In the past, I’ve been asked loaded and offensive questions: Strangers want to know if my father or husband forces me to wear the hijab or if I will be beaten for uncovering.
Even though I’ve lived in Texas my whole life, I’m often told I’m “exotic” and asked where I am “really” from. I frequently use the word “y’all” and don’t have an accent, but I still have to defend my right to be just as American as everyone else.
These questions can be harmless, a curiosity about the scarf I wear around my head, but they’re also constant reminders that I do not belong. I’m forever marked as an outsider.
It's in that sense that these actions are insidious.  To oversimplify our domestic mass killers, they tend to be young men who feel alienated.  (Another degression: young men feeling alienated covers perhaps a large majority of young men at some point in their time as young men.)  So, are we increasing this dangerous alienation among immigrants (and those whose grandparents were immigrants)?

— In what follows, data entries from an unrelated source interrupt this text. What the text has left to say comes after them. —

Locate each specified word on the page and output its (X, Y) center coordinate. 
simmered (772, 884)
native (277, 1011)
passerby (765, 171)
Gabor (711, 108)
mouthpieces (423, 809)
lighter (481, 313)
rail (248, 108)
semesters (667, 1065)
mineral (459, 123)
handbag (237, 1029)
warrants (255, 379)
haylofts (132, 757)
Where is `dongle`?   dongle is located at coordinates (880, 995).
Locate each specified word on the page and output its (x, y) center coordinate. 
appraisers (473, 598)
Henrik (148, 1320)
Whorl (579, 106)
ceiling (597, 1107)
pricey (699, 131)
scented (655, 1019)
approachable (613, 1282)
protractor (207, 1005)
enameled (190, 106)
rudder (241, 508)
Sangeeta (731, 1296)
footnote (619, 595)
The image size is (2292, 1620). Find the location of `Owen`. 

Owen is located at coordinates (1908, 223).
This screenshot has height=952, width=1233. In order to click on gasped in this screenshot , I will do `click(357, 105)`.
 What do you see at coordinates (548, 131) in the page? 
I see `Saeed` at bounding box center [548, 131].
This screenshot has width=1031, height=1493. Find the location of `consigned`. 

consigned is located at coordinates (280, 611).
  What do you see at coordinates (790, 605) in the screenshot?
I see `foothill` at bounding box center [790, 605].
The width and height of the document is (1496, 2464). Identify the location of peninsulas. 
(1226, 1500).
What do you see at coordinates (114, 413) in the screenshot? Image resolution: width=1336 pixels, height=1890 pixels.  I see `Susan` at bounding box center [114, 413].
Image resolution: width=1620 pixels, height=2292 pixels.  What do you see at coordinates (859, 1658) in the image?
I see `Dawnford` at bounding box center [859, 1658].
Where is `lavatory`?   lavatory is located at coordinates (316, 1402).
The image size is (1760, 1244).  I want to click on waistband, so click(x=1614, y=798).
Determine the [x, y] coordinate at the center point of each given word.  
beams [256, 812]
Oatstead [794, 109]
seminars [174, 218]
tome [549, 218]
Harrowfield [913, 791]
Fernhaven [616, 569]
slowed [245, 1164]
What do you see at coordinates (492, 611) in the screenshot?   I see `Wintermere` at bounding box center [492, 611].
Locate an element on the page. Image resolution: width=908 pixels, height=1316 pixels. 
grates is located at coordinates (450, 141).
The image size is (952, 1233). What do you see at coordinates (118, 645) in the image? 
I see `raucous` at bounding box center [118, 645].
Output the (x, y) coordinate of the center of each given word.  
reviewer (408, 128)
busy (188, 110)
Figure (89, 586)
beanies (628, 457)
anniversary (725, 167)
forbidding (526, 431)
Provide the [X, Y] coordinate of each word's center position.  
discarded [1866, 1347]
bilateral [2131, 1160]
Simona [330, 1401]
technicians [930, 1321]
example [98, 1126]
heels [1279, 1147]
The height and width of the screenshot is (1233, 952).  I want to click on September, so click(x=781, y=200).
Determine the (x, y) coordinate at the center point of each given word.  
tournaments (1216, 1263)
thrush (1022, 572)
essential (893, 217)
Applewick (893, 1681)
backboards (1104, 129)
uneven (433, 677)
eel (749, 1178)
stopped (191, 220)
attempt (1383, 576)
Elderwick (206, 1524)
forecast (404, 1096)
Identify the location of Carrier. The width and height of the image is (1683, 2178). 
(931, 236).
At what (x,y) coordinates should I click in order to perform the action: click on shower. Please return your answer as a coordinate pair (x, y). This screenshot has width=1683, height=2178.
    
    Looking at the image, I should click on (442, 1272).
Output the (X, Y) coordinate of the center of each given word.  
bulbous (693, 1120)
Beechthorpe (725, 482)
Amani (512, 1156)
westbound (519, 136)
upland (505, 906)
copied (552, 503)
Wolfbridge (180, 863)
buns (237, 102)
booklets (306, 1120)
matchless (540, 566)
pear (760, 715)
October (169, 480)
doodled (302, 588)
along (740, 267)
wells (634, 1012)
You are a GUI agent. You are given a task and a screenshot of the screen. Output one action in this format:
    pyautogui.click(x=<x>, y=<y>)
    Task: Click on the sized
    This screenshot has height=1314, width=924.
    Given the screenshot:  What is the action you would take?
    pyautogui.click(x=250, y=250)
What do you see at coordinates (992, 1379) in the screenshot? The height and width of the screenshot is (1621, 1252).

How's that going to help? Answer: it isn't.

And it's always somebody else

 One of the major rules of tax politics is summarized in this doggerel:

Don't tax you,
Don't tax me,
Tax that fellow behind the tree.
So, by contending that what we need to do is act against Muslims or Mexicans, we're taking measures to counter American problems that will have minimal impact on us white folks.

This avoids realistic actions on gun control (which might make a dent in domestic terrorism and gang violence).

It avoids realistic discussions on privacy versus protection -- how much FBI, NSA (etc.) spying do we need to allow to protect ourselves? How much is just intrusion with few benefits and many costs?

It avoids trying to figure out what the heck our foreign policy should be in the future in the Middle East (and elsewhere).  Sure, we have messed up terribly for 15 years.  WHAT NOW? DO WE EVEN HAVE A CLUE?

Jingoistic slogans are not a coherent, executable policy.